Going off the grid
I’m preparing for a 7 day solo, fly-in trip into Alaska’s remote western arctic. It is the result of many planning iterations, previous ones including more people, but this is what shook out in the end. While I have a preference for working solo, since I feel I do the best photography in this situation, it is a little more fun to do this kind of trip with another soul. This is for a variety of the obvious reasons, and in particular, the arctic grizzly bears that roam the region I’m headed for are not few in numbers. Of all the bears in the state, it is those which inhabit this region that make me most cautious. I have yet to have a threatening encounter with a grizzly bear, and I don’t plan to make this a first.
So what is in my head right now is planning and packing appropriately for travel in bear country. A clean camp and proper food storage is the first line of preparation. This includes food storage in a bear-proof container. Next is an aerosol fog horn, which is lightweight, extremely loud, and something easily used in a tent if necessary. Then pepper spray, which I experimented with the other night in order to get a good feel for the length and dispersal of spray (if you have never done this, it is strongly recommended-just sacrifice one pepper spray, it will be worth it). I’ll follow that up with a 44 caliber pistol, which is more of psychological sleeping pill, but in the end a possible last line of defense. In order for a gun to be effective for you, it needs to be quickly and easily accessible, and you need to be well practiced in shooting it, especially hand guns. In addition, I will probably line the camp with mono filament and a noise alert, mainly to make me aware if a bear comes into camp. Portable, electric bear fences are available these days, but I like the idea of sound alert. Thus far, all the bears I’ve seen in far and remote arctic regions bolted when they saw me, and this is the usual case, but not always.
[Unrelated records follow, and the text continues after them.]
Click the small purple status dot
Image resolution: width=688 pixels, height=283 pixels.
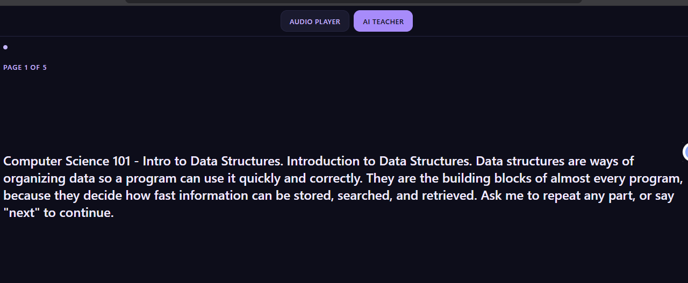(x=5, y=47)

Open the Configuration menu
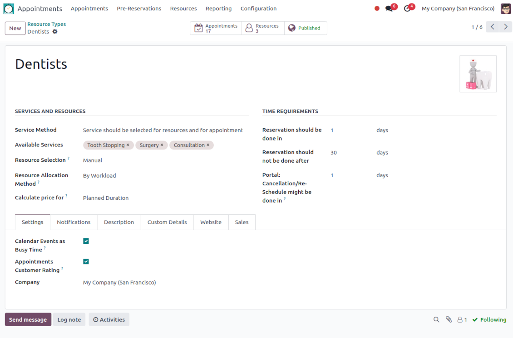click(x=258, y=9)
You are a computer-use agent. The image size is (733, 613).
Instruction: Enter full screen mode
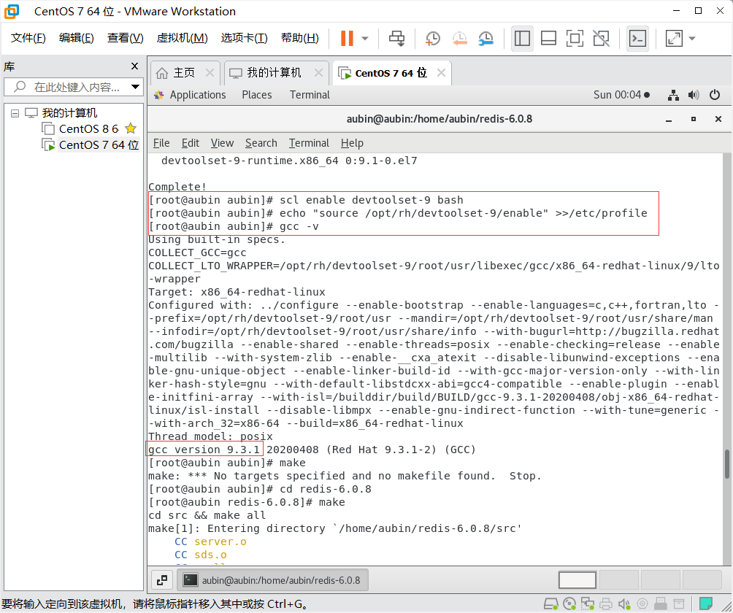(x=575, y=38)
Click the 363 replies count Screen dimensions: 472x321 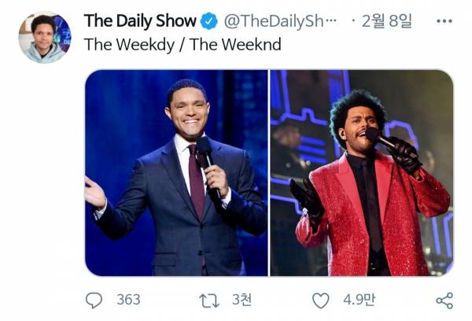click(x=128, y=300)
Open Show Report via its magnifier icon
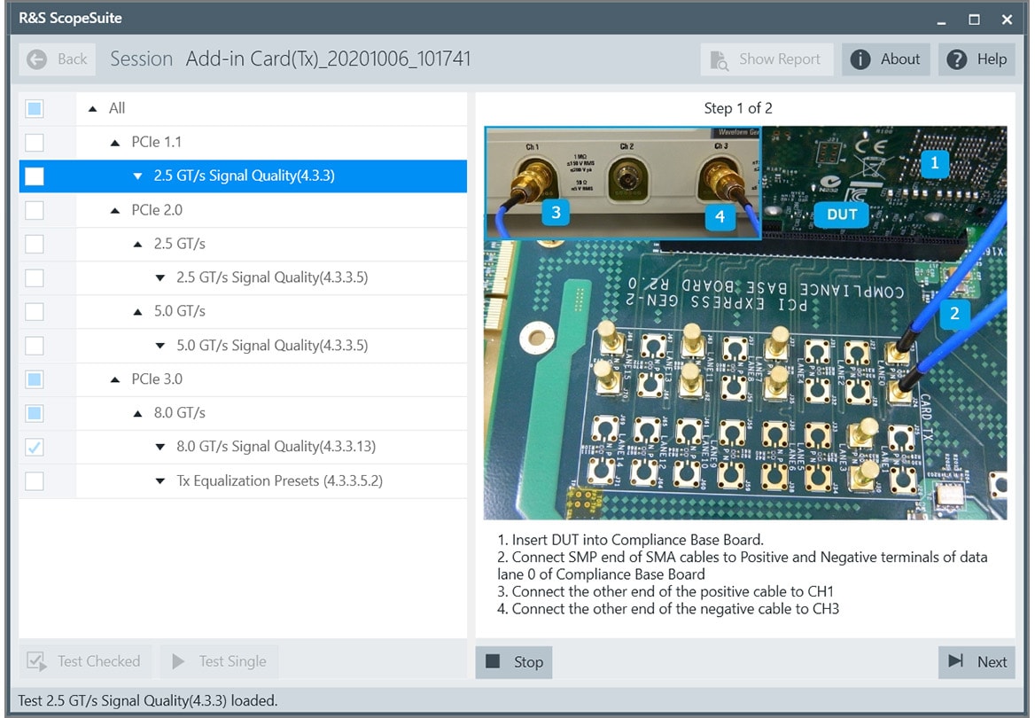Viewport: 1035px width, 718px height. click(x=720, y=59)
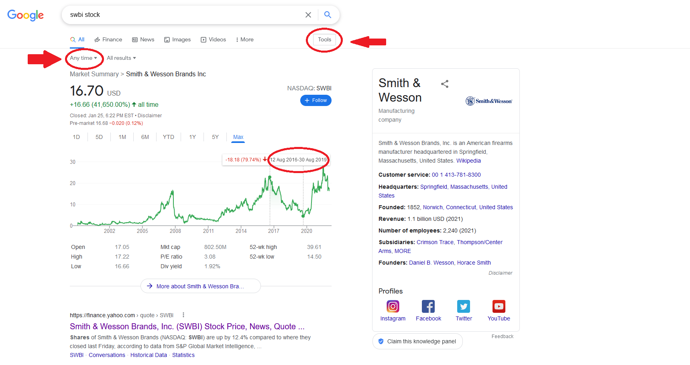Toggle the Follow button for SWBI

[316, 100]
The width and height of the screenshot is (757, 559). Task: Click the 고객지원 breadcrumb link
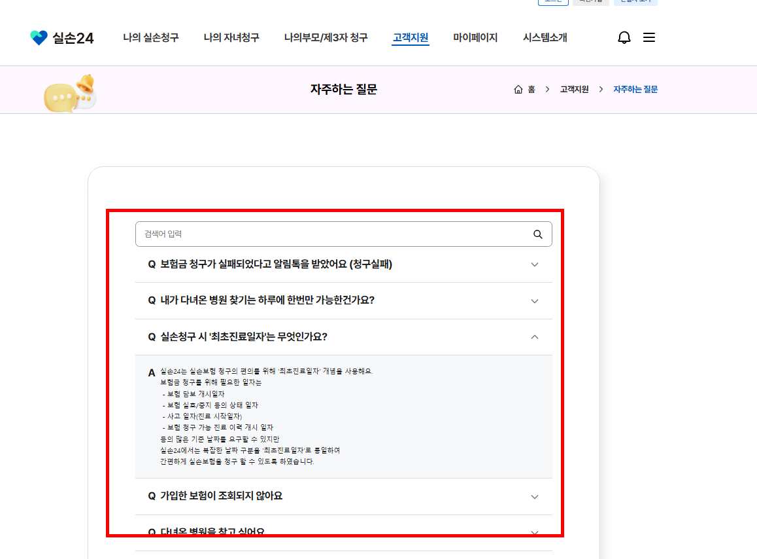pos(573,89)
My friends at Coyote Air, who I will be flying with have some good guidelines for for hiking and camping in bear country: http://flycoyote.com/trip-planning
Additionally, I’m really glad I followed through with the Wilderness First Responder class last May (80+ classroom/practicum hours of wilderness medicine), which provides a little more confidence in dealing with potential injuries in a remote setting. In today’s layered world of technical communications, I’ll have an Iridium Satellite phone, an aviator VHF radio, GPS, and my trusty Iphone, the latter is more for my digital bird book and a few other GPS-based applications. I’ve also got a solar charger for my Iphone, which I noted in a previous post on IPhone Apps for photography.
I’ll be off the grid and wonderfully disconnected from the wireless world for a week or so and hope to share some images of a magnificent landscape upon my return.